If you've ever been stuck on a late-running train and thought to yourself, "I could run the railways better than this," here's your chance to prove it.

Harking back to old strategy classics like Transport and Railroad Tycoon, this new mobile version offers you the opportunity to be a railway magnate, transporting passengers, mail and materials.

Train Tycoon delivers all you'd expect from a railway-based strategy game. You build tracks and bridges (reshaping the land's contours to suit your purposes), not forgetting stations, then buy trains to run on them. Once you've got the above base elements, you just have to refit your trains and expand your network to get the dollars rolling in.

There's a Free Game open-ended mode, as well as a 13-mission campaign, which starts off with tutorials and then gets more complicated as rival tycoons compete against you (you didn't think you'd have it all your own way, did you?).

In a nutshell, that's the game. Nothing revolutionary but if you love trains and the above description gets you excited, then Train Tycoon should obviously appeal.

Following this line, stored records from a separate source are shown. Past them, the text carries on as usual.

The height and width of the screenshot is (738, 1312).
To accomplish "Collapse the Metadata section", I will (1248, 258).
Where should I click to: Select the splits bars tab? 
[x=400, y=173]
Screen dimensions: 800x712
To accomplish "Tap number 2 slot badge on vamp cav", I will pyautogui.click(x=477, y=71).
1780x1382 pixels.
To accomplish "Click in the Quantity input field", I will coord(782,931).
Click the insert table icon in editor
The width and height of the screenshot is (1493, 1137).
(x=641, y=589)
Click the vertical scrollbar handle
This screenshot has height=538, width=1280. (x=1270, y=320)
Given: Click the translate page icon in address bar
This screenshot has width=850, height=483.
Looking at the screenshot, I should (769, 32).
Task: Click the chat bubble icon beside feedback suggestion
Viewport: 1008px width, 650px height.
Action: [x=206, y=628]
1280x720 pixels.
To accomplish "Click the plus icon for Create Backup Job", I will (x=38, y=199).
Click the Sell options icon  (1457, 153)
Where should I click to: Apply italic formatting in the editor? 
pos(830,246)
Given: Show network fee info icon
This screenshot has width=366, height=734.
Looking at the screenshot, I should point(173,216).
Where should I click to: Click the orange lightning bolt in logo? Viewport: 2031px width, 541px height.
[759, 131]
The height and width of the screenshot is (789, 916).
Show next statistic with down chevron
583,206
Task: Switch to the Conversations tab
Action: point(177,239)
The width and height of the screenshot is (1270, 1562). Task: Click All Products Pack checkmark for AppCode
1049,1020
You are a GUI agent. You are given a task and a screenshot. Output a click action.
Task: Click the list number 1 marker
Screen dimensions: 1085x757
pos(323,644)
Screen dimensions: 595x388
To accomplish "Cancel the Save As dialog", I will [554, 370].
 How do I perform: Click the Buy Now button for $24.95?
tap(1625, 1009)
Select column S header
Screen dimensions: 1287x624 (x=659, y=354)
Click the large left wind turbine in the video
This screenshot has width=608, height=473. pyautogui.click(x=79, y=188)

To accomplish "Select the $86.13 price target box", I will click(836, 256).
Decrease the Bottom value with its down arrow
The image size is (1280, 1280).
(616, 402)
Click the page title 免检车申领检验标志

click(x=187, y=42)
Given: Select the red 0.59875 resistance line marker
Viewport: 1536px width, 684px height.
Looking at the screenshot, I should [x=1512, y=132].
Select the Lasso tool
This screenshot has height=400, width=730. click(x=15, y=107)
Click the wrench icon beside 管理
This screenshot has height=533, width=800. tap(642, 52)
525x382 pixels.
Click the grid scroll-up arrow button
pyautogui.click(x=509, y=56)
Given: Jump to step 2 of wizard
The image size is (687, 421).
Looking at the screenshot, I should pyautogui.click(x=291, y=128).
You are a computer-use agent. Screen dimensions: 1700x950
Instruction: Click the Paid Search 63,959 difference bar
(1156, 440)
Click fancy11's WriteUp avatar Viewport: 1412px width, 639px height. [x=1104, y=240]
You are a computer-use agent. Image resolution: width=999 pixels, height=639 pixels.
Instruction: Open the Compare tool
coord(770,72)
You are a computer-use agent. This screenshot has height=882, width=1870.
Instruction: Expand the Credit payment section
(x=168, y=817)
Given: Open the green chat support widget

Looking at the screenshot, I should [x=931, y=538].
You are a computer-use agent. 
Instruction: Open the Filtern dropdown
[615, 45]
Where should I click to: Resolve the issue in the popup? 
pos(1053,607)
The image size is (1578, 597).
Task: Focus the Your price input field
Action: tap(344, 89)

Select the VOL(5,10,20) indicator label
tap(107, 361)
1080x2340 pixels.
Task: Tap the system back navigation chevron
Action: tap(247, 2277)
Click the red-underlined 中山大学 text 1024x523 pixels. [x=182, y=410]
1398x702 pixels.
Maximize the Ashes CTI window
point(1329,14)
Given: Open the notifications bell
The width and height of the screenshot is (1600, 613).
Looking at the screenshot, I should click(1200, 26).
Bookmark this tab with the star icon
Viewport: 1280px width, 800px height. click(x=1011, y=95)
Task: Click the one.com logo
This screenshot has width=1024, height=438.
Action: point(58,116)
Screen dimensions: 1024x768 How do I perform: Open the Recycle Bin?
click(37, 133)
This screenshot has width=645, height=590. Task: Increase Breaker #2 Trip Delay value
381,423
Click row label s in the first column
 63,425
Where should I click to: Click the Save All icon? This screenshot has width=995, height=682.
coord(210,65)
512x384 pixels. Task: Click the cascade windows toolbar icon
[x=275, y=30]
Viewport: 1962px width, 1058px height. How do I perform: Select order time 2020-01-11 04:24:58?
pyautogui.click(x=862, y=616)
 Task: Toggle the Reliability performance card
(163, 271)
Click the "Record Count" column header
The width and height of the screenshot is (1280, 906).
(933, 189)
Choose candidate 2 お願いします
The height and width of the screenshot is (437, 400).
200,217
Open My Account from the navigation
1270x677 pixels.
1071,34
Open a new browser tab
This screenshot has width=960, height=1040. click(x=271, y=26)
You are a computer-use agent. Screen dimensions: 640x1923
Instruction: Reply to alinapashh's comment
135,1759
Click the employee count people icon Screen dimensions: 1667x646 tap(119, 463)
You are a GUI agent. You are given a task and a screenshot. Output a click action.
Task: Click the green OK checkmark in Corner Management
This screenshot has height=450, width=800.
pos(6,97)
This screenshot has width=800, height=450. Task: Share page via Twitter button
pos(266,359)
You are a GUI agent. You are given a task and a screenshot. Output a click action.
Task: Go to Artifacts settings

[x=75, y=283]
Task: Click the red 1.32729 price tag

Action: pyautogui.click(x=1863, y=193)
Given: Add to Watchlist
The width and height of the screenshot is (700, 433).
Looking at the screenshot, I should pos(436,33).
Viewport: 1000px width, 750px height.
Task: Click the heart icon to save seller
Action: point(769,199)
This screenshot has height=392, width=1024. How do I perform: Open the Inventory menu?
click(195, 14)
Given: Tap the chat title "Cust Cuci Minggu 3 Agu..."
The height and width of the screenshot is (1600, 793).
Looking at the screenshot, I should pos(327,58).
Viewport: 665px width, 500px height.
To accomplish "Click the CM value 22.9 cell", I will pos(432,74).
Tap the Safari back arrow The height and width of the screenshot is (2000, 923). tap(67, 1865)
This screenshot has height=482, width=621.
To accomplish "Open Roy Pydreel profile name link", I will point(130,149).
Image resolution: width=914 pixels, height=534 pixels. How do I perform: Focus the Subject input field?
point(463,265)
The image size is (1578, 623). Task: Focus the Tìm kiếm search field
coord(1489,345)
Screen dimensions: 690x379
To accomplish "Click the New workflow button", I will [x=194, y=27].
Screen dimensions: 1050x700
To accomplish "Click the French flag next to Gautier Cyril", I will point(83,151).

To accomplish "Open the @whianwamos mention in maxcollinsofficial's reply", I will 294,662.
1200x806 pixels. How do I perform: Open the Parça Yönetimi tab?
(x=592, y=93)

Let us pull the emergency brake before you rush off to download it, though, because there are some serious issues. For a start, the controls are unnecessarily awkward and aren't at all intuitive. It's surprising to find just how incredibly annoying monotonous scrolling through the menus with no shortcuts becomes after a while.

In addition, the grid-based maps are isometric, and while you can press the '1', '3', '7' and '9' buttons to move the cursor one square at a time, try to move it too quickly and suddenly the game loses track and you find yourself jumping to squares on the vertical/horizontal axes.

One seemingly helpful feature is the game's ability to automatically build track between two points for you, but in practice it often chooses unnecessarily expensive routes. If money's tight you'll therefore find yourself laboriously building long lengths of track inch by inch.

Also, the size of the screen is too small. You can zoom out to see the whole map (with coloured dots symbolising places of interest), but the only other camera angle is incredibly tight to the ground, sometimes making it hard to remain aware of what's going on.

Another gripe is that it takes so damn long to do anything. Until you've got an extensive railway system up and running with passengers and material flowing freely, you'll struggle to earn enough cash to quickly build your network. When it can take five minutes (even with time compression) to earn enough money to build the next stage of your railway between two towns, you soon start losing interest.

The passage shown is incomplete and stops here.